Ocugen has received approval from the FDA for an amendment to their investigational new drug (IND) application, which will enable them to commence a phase 3 clinical trial of OCU400, their gene therapy candidate designed for the treatment of retinitis pigmentosa (RP).
Dr. Shankar Musunuri, Chairman, CEO and Co-Founder of Ocugen, expressed the importance of this advancement in a news release. "The initiation of the OCU400 phase 3 clinical trial is a significant milestone for patients with RP and a pivotal event for Ocugen as a company," he stated. "OCU400 is the first gene therapy program to enter phase 3 with a broad RP indication. Until now, there has been only one marketed product to treat one of the 100 gene mutations associated with RP. Now there is real hope for all RP patients who haven’t had a treatment option."
The upcoming phase 3 trial is set to include 150 participants, divided into two arms. One group will consist of 75 participants with the RHO gene mutation, while the other will include 75 gene-agnostic participants. Each arm will be randomized in a 2:1 ratio between those receiving the treatment (2.5 x 10^10 vg/eye of OCU400) and those in the untreated control group.

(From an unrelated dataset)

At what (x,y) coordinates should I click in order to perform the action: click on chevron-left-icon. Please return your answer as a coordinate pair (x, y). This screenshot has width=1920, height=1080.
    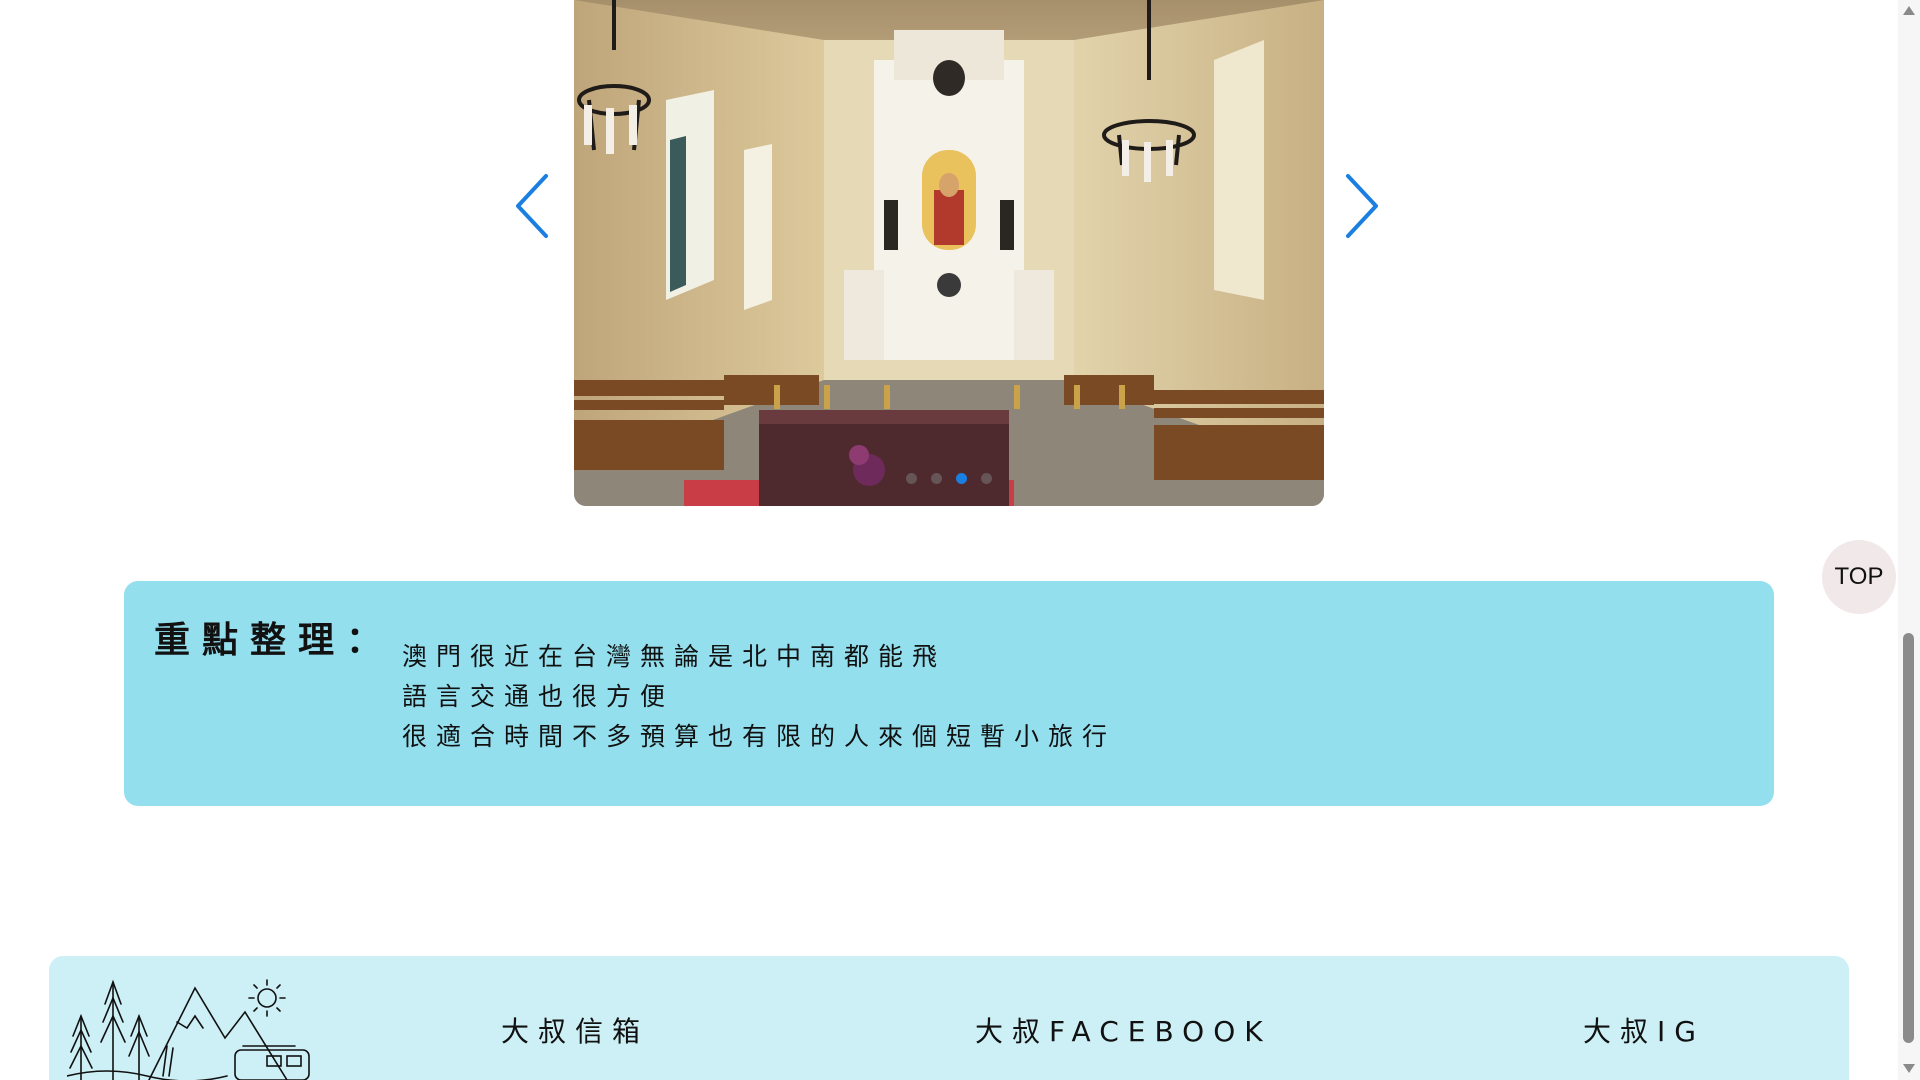
    Looking at the image, I should click on (532, 206).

In earlier phase 1/2 trials, Ocugen used the Multi-Luminance Mobility Testing (MLMT) scale as the primary functional endpoint. For the phase 3 trial, a new assessment tool called the Luminance Dependent Navigation Assessment (LDNA) will be utilized. This tool, developed in collaboration with the FDA, is designed to accommodate a broader range of light intensities (0.04-500 Lux) and Lux Levels (0-9), providing a more sensitive measure of mobility.
Dr. Arun Upadhyay, Chief Scientific Officer at Ocugen, highlighted the new testing method's advantages. "A sensitive mobility course, LDNA, was developed by Ocugen in collaboration with FDA for the phase 3 clinical trial to allow enrollment of patients with early to advanced stages of disease," he explained. "We are extremely encouraged that with this phase 3 study design more than 50% of intent to treat RHO patients would meet the responder criteria, which is demonstrating 2 or greater Lux level of improvement after one year of treatment based on Phase 1/2 study results."

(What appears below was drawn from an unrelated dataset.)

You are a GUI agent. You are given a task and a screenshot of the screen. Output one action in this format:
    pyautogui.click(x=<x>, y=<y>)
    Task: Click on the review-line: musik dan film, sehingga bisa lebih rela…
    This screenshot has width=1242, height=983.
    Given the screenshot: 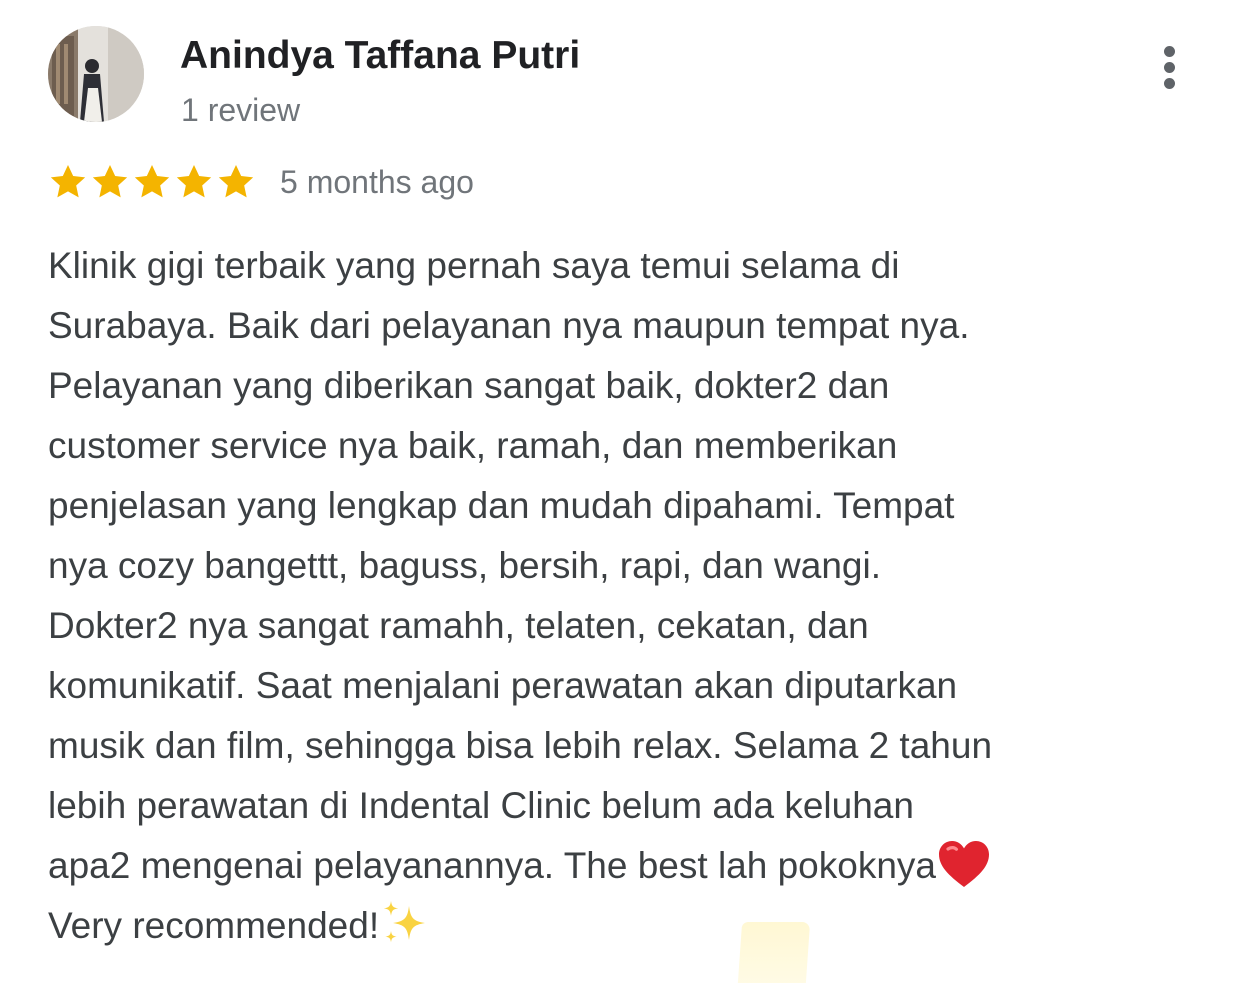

Dr. Huma Qamar, Chief Medical Officer at Ocugen, also noted the broad applicability of the gene-agnostic trial design. "We believe that the gene-agnostic clinical trial design provides an appropriate therapeutic option to include patients who have greater potential of benefiting from treatment," she said. "We are looking forward to working with our selected trial sites and leading retinal surgeons to deliver this novel modifier gene therapy to potentially address unmet medical needs."
With these developments, Ocugen continues to progress toward their 2026 Biologics License Application (BLA) approval target. OCU400 has also been granted orphan drug and RMAT designations by the FDA, underscoring its potential to meet significant unmet medical needs.
Retinitis pigmentosa (RP) is a group of genetic disorders that affect the retina's ability to respond to light, causing a slow but progressive loss of vision. Common symptoms include difficulty seeing at night and a narrowing of the field of vision, often described as "tunnel vision." Over time, this can lead to complete blindness. The disorder occurs due to mutations in one of many genes responsible for the retina's proper function, impacting the photoreceptors or the retinal pigment epithelium.